Work to be completed: Copy out all of the data below line for line, keeping every character unchanged.

Items from a dataset:
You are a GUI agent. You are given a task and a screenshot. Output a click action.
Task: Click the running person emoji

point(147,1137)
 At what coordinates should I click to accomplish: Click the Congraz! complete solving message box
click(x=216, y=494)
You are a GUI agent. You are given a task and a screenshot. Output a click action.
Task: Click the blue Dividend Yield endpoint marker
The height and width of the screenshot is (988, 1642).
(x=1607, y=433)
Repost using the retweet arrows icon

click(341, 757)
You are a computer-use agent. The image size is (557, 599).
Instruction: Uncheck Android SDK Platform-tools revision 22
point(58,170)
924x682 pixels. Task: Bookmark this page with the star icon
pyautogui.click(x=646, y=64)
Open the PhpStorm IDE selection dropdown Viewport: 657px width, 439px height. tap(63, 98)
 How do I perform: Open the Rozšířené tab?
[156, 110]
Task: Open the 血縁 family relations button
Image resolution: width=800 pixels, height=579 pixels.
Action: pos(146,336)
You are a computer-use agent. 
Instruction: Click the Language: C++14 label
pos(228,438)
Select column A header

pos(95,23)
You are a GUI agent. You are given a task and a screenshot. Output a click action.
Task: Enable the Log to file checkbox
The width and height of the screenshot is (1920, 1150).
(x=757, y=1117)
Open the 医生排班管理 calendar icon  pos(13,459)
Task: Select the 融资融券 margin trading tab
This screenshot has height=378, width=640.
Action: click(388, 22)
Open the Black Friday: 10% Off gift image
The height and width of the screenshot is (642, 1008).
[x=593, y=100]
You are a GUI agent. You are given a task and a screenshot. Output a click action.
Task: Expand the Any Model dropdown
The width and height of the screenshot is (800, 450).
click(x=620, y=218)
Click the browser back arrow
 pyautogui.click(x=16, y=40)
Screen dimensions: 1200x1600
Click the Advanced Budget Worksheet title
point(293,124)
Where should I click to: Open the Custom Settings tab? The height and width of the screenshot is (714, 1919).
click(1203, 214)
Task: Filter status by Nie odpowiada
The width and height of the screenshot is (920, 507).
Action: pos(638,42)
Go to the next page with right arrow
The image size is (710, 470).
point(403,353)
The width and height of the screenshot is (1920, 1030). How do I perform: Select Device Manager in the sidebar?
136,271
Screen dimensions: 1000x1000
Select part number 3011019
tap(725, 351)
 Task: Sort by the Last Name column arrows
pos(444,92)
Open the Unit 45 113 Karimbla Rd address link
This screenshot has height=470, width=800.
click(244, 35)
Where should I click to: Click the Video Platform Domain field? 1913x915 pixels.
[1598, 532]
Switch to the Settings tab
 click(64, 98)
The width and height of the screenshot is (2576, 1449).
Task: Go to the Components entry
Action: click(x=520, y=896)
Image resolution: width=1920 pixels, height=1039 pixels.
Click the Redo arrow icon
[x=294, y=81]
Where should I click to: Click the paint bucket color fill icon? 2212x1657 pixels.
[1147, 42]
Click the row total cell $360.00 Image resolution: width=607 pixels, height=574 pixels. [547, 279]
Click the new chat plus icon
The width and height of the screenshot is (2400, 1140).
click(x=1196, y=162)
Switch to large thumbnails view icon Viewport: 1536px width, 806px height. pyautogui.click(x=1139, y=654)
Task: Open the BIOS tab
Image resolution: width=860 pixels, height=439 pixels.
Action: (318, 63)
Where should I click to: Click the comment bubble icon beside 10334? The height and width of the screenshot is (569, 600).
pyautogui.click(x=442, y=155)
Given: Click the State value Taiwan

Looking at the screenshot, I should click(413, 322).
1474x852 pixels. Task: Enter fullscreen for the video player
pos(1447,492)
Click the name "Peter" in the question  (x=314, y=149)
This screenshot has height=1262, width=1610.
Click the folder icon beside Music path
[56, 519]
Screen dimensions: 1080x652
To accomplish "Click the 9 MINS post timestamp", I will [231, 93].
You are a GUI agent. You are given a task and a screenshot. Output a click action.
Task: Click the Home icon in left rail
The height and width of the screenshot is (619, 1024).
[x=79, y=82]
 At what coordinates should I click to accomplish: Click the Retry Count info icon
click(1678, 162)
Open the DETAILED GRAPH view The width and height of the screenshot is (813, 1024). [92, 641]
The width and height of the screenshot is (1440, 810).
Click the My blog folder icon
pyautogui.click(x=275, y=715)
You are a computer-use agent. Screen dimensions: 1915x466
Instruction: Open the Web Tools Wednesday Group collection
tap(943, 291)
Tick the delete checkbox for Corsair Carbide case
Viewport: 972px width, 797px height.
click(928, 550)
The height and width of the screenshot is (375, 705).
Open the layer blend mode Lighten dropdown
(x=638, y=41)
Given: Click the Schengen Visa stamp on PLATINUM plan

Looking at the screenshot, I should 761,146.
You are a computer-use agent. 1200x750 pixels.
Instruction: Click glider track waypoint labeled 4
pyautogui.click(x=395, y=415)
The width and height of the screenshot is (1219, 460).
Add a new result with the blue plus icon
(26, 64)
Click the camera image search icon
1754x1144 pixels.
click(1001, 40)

Expected answer:
You are a GUI agent. You are given a task and a screenshot. Output a click action.
Task: Click the running person emoji

point(147,1137)
 At what coordinates should I click to accomplish: Click the Congraz! complete solving message box
click(x=216, y=494)
You are a GUI agent. You are given a task and a screenshot. Output a click action.
Task: Click the blue Dividend Yield endpoint marker
The height and width of the screenshot is (988, 1642).
(x=1607, y=433)
Repost using the retweet arrows icon

click(341, 757)
You are a computer-use agent. The image size is (557, 599).
Instruction: Uncheck Android SDK Platform-tools revision 22
point(58,170)
924x682 pixels. Task: Bookmark this page with the star icon
pyautogui.click(x=646, y=64)
Open the PhpStorm IDE selection dropdown Viewport: 657px width, 439px height. tap(63, 98)
 How do I perform: Open the Rozšířené tab?
[156, 110]
Task: Open the 血縁 family relations button
Image resolution: width=800 pixels, height=579 pixels.
Action: pos(146,336)
You are a computer-use agent. 
Instruction: Click the Language: C++14 label
pos(228,438)
Select column A header

pos(95,23)
You are a GUI agent. You are given a task and a screenshot. Output a click action.
Task: Enable the Log to file checkbox
The width and height of the screenshot is (1920, 1150).
(x=757, y=1117)
Open the 医生排班管理 calendar icon  pos(13,459)
Task: Select the 融资融券 margin trading tab
This screenshot has height=378, width=640.
Action: click(388, 22)
Open the Black Friday: 10% Off gift image
The height and width of the screenshot is (642, 1008).
[x=593, y=100]
You are a GUI agent. You are given a task and a screenshot. Output a click action.
Task: Expand the Any Model dropdown
The width and height of the screenshot is (800, 450).
click(x=620, y=218)
Click the browser back arrow
 pyautogui.click(x=16, y=40)
Screen dimensions: 1200x1600
Click the Advanced Budget Worksheet title
point(293,124)
Where should I click to: Open the Custom Settings tab? The height and width of the screenshot is (714, 1919).
click(1203, 214)
Task: Filter status by Nie odpowiada
The width and height of the screenshot is (920, 507).
Action: pos(638,42)
Go to the next page with right arrow
The image size is (710, 470).
point(403,353)
The width and height of the screenshot is (1920, 1030). How do I perform: Select Device Manager in the sidebar?
136,271
Screen dimensions: 1000x1000
Select part number 3011019
tap(725, 351)
 Task: Sort by the Last Name column arrows
pos(444,92)
Open the Unit 45 113 Karimbla Rd address link
This screenshot has height=470, width=800.
click(244, 35)
Where should I click to: Click the Video Platform Domain field? 1913x915 pixels.
[1598, 532]
Switch to the Settings tab
 click(64, 98)
The width and height of the screenshot is (2576, 1449).
Task: Go to the Components entry
Action: click(x=520, y=896)
Image resolution: width=1920 pixels, height=1039 pixels.
Click the Redo arrow icon
[x=294, y=81]
Where should I click to: Click the paint bucket color fill icon? 2212x1657 pixels.
[1147, 42]
Click the row total cell $360.00 Image resolution: width=607 pixels, height=574 pixels. [547, 279]
Click the new chat plus icon
The width and height of the screenshot is (2400, 1140).
click(x=1196, y=162)
Switch to large thumbnails view icon Viewport: 1536px width, 806px height. pyautogui.click(x=1139, y=654)
Task: Open the BIOS tab
Image resolution: width=860 pixels, height=439 pixels.
Action: (318, 63)
Where should I click to: Click the comment bubble icon beside 10334? The height and width of the screenshot is (569, 600).
pyautogui.click(x=442, y=155)
Given: Click the State value Taiwan

Looking at the screenshot, I should click(413, 322).
1474x852 pixels. Task: Enter fullscreen for the video player
pos(1447,492)
Click the name "Peter" in the question  (x=314, y=149)
This screenshot has height=1262, width=1610.
Click the folder icon beside Music path
[56, 519]
Screen dimensions: 1080x652
To accomplish "Click the 9 MINS post timestamp", I will [231, 93].
You are a GUI agent. You are given a task and a screenshot. Output a click action.
Task: Click the Home icon in left rail
The height and width of the screenshot is (619, 1024).
[x=79, y=82]
 At what coordinates should I click to accomplish: Click the Retry Count info icon
click(1678, 162)
Open the DETAILED GRAPH view The width and height of the screenshot is (813, 1024). [92, 641]
The width and height of the screenshot is (1440, 810).
Click the My blog folder icon
pyautogui.click(x=275, y=715)
You are a computer-use agent. Screen dimensions: 1915x466
Instruction: Open the Web Tools Wednesday Group collection
tap(943, 291)
Tick the delete checkbox for Corsair Carbide case
Viewport: 972px width, 797px height.
click(928, 550)
The height and width of the screenshot is (375, 705).
Open the layer blend mode Lighten dropdown
(x=638, y=41)
Given: Click the Schengen Visa stamp on PLATINUM plan

Looking at the screenshot, I should 761,146.
You are a computer-use agent. 1200x750 pixels.
Instruction: Click glider track waypoint labeled 4
pyautogui.click(x=395, y=415)
The width and height of the screenshot is (1219, 460).
Add a new result with the blue plus icon
(26, 64)
Click the camera image search icon
1754x1144 pixels.
click(1001, 40)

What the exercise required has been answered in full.